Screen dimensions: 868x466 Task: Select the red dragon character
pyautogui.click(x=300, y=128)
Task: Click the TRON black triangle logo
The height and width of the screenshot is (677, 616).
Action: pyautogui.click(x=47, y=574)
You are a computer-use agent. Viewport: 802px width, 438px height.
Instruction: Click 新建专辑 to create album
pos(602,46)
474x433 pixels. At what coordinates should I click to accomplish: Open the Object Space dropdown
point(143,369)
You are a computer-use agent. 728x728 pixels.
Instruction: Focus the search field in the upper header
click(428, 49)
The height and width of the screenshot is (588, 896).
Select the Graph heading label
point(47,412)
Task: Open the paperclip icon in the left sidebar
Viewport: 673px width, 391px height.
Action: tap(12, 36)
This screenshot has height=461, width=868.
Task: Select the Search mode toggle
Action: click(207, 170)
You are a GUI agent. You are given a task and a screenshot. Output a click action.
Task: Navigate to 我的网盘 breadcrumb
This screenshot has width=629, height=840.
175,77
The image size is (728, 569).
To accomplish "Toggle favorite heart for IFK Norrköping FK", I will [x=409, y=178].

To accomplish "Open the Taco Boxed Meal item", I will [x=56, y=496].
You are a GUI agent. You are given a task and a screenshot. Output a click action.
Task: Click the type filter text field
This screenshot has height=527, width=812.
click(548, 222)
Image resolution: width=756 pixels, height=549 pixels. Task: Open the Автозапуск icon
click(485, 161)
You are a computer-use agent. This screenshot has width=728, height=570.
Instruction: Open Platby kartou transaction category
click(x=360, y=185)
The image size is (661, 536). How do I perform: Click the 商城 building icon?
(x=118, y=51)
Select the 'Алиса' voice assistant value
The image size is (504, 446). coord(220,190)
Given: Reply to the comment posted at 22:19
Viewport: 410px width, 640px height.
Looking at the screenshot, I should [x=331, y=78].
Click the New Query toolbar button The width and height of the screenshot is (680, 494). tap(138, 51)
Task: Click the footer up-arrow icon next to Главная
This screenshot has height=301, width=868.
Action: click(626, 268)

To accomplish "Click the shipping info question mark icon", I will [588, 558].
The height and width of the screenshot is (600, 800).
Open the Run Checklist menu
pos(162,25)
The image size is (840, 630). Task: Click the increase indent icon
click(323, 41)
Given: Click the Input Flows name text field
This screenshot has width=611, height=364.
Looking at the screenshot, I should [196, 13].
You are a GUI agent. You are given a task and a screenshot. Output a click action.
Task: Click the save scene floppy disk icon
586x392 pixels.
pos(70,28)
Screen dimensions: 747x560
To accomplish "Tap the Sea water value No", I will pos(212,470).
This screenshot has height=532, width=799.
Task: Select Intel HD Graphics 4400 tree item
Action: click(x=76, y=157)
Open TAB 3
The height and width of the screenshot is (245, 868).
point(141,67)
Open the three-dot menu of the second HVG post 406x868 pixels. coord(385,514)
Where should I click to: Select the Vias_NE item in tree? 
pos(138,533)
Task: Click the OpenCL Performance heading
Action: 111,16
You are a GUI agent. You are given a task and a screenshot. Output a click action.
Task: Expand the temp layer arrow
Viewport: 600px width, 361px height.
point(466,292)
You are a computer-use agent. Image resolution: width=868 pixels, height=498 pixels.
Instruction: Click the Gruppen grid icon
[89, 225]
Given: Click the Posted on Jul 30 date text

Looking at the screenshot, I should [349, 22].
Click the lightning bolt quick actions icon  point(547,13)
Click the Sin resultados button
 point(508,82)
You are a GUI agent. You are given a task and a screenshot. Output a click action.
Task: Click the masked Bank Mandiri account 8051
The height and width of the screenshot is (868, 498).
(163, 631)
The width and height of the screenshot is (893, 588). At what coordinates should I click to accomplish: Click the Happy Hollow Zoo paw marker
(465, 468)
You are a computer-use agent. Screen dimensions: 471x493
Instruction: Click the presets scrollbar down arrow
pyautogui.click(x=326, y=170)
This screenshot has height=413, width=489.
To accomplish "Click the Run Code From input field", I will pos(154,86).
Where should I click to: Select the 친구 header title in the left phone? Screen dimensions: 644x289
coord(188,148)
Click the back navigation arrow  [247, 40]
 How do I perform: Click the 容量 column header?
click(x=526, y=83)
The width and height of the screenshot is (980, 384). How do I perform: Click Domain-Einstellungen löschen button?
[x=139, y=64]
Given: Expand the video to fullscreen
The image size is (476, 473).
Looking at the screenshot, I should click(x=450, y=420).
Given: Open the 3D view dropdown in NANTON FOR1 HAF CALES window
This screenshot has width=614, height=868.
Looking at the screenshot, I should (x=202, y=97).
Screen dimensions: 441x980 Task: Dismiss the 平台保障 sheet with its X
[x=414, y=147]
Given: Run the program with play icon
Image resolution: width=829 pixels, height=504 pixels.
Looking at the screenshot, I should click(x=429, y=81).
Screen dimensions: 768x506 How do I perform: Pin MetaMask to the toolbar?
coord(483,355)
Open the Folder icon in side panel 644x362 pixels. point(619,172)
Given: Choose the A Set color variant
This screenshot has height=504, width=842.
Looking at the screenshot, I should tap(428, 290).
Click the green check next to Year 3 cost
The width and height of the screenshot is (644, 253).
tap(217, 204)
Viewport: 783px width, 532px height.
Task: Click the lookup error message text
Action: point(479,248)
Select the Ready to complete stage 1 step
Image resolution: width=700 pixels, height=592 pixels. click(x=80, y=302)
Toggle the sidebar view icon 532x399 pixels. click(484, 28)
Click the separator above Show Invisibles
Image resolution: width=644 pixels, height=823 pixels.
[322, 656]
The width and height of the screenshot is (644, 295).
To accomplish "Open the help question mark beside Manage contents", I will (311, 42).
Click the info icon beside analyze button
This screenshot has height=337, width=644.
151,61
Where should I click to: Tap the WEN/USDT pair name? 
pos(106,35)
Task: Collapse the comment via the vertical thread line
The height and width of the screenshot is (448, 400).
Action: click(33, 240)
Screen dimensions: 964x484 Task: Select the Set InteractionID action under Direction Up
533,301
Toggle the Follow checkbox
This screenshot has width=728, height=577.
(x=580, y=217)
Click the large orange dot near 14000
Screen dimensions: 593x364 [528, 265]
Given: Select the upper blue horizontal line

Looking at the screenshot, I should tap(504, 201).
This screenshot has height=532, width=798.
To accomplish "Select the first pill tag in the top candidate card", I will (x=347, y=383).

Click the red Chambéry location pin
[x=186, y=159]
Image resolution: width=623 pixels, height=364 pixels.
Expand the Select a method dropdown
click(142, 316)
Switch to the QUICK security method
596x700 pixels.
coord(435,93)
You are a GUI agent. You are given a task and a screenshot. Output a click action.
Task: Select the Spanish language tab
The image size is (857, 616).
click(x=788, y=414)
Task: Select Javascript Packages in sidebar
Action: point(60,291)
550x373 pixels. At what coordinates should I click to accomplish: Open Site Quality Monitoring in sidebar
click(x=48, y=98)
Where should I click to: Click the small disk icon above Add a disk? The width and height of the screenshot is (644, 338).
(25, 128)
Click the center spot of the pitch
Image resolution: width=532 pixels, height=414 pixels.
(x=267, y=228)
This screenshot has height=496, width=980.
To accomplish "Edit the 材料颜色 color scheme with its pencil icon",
*****
■ Action item ■
Word for word, transcribe the complete listing.

■ Response area ■
Screen dimensions: 868x466 Task: Select the red dragon character
pyautogui.click(x=300, y=128)
Task: Click the TRON black triangle logo
The height and width of the screenshot is (677, 616).
Action: pyautogui.click(x=47, y=574)
You are a computer-use agent. Viewport: 802px width, 438px height.
Instruction: Click 新建专辑 to create album
pos(602,46)
474x433 pixels. At what coordinates should I click to accomplish: Open the Object Space dropdown
point(143,369)
You are a computer-use agent. 728x728 pixels.
Instruction: Focus the search field in the upper header
click(428, 49)
The height and width of the screenshot is (588, 896).
Select the Graph heading label
point(47,412)
Task: Open the paperclip icon in the left sidebar
Viewport: 673px width, 391px height.
Action: tap(12, 36)
This screenshot has height=461, width=868.
Task: Select the Search mode toggle
Action: click(207, 170)
You are a GUI agent. You are given a task and a screenshot. Output a click action.
Task: Navigate to 我的网盘 breadcrumb
This screenshot has width=629, height=840.
175,77
The image size is (728, 569).
To accomplish "Toggle favorite heart for IFK Norrköping FK", I will [x=409, y=178].

To accomplish "Open the Taco Boxed Meal item", I will [x=56, y=496].
You are a GUI agent. You are given a task and a screenshot. Output a click action.
Task: Click the type filter text field
This screenshot has height=527, width=812.
click(548, 222)
Image resolution: width=756 pixels, height=549 pixels. Task: Open the Автозапуск icon
click(485, 161)
You are a computer-use agent. This screenshot has width=728, height=570.
Instruction: Open Platby kartou transaction category
click(x=360, y=185)
The image size is (661, 536). How do I perform: Click the 商城 building icon?
(x=118, y=51)
Select the 'Алиса' voice assistant value
The image size is (504, 446). coord(220,190)
Given: Reply to the comment posted at 22:19
Viewport: 410px width, 640px height.
Looking at the screenshot, I should [x=331, y=78].
Click the New Query toolbar button The width and height of the screenshot is (680, 494). tap(138, 51)
Task: Click the footer up-arrow icon next to Главная
This screenshot has height=301, width=868.
Action: click(626, 268)

To accomplish "Click the shipping info question mark icon", I will [588, 558].
The height and width of the screenshot is (600, 800).
Open the Run Checklist menu
pos(162,25)
The image size is (840, 630). Task: Click the increase indent icon
click(323, 41)
Given: Click the Input Flows name text field
This screenshot has width=611, height=364.
Looking at the screenshot, I should [196, 13].
You are a GUI agent. You are given a task and a screenshot. Output a click action.
Task: Click the save scene floppy disk icon
586x392 pixels.
pos(70,28)
Screen dimensions: 747x560
To accomplish "Tap the Sea water value No", I will pos(212,470).
This screenshot has height=532, width=799.
Task: Select Intel HD Graphics 4400 tree item
Action: click(x=76, y=157)
Open TAB 3
The height and width of the screenshot is (245, 868).
point(141,67)
Open the three-dot menu of the second HVG post 406x868 pixels. coord(385,514)
Where should I click to: Select the Vias_NE item in tree? 
pos(138,533)
Task: Click the OpenCL Performance heading
Action: 111,16
You are a GUI agent. You are given a task and a screenshot. Output a click action.
Task: Expand the temp layer arrow
Viewport: 600px width, 361px height.
point(466,292)
You are a computer-use agent. Image resolution: width=868 pixels, height=498 pixels.
Instruction: Click the Gruppen grid icon
[89, 225]
Given: Click the Posted on Jul 30 date text

Looking at the screenshot, I should [349, 22].
Click the lightning bolt quick actions icon  point(547,13)
Click the Sin resultados button
 point(508,82)
You are a GUI agent. You are given a task and a screenshot. Output a click action.
Task: Click the masked Bank Mandiri account 8051
The height and width of the screenshot is (868, 498).
(163, 631)
The width and height of the screenshot is (893, 588). At what coordinates should I click to accomplish: Click the Happy Hollow Zoo paw marker
(465, 468)
You are a computer-use agent. Screen dimensions: 471x493
Instruction: Click the presets scrollbar down arrow
pyautogui.click(x=326, y=170)
This screenshot has height=413, width=489.
To accomplish "Click the Run Code From input field", I will pos(154,86).
Where should I click to: Select the 친구 header title in the left phone? Screen dimensions: 644x289
coord(188,148)
Click the back navigation arrow  [247, 40]
 How do I perform: Click the 容量 column header?
click(x=526, y=83)
The width and height of the screenshot is (980, 384). How do I perform: Click Domain-Einstellungen löschen button?
[x=139, y=64]
Given: Expand the video to fullscreen
The image size is (476, 473).
Looking at the screenshot, I should click(x=450, y=420).
Given: Open the 3D view dropdown in NANTON FOR1 HAF CALES window
This screenshot has width=614, height=868.
Looking at the screenshot, I should (x=202, y=97).
Screen dimensions: 441x980 Task: Dismiss the 平台保障 sheet with its X
[x=414, y=147]
Given: Run the program with play icon
Image resolution: width=829 pixels, height=504 pixels.
Looking at the screenshot, I should click(x=429, y=81).
Screen dimensions: 768x506 How do I perform: Pin MetaMask to the toolbar?
coord(483,355)
Open the Folder icon in side panel 644x362 pixels. point(619,172)
Given: Choose the A Set color variant
This screenshot has height=504, width=842.
Looking at the screenshot, I should tap(428, 290).
Click the green check next to Year 3 cost
The width and height of the screenshot is (644, 253).
tap(217, 204)
Viewport: 783px width, 532px height.
Task: Click the lookup error message text
Action: point(479,248)
Select the Ready to complete stage 1 step
Image resolution: width=700 pixels, height=592 pixels. click(x=80, y=302)
Toggle the sidebar view icon 532x399 pixels. click(484, 28)
Click the separator above Show Invisibles
Image resolution: width=644 pixels, height=823 pixels.
[322, 656]
The width and height of the screenshot is (644, 295).
To accomplish "Open the help question mark beside Manage contents", I will (311, 42).
Click the info icon beside analyze button
This screenshot has height=337, width=644.
151,61
Where should I click to: Tap the WEN/USDT pair name? 
pos(106,35)
Task: Collapse the comment via the vertical thread line
The height and width of the screenshot is (448, 400).
Action: click(33, 240)
Screen dimensions: 964x484 Task: Select the Set InteractionID action under Direction Up
533,301
Toggle the Follow checkbox
This screenshot has width=728, height=577.
(x=580, y=217)
Click the large orange dot near 14000
Screen dimensions: 593x364 [528, 265]
Given: Select the upper blue horizontal line

Looking at the screenshot, I should tap(504, 201).
This screenshot has height=532, width=798.
To accomplish "Select the first pill tag in the top candidate card", I will (x=347, y=383).

Click the red Chambéry location pin
[x=186, y=159]
Image resolution: width=623 pixels, height=364 pixels.
Expand the Select a method dropdown
click(142, 316)
Switch to the QUICK security method
596x700 pixels.
coord(435,93)
You are a GUI agent. You are given a task and a screenshot. Output a click action.
Task: Select the Spanish language tab
The image size is (857, 616).
click(x=788, y=414)
Task: Select Javascript Packages in sidebar
Action: point(60,291)
550x373 pixels. At what coordinates should I click to accomplish: Open Site Quality Monitoring in sidebar
click(x=48, y=98)
Where should I click to: Click the small disk icon above Add a disk? The width and height of the screenshot is (644, 338).
(25, 128)
Click the center spot of the pitch
Image resolution: width=532 pixels, height=414 pixels.
(x=267, y=228)
This screenshot has height=496, width=980.
To accomplish "Edit the 材料颜色 color scheme with its pencil icon",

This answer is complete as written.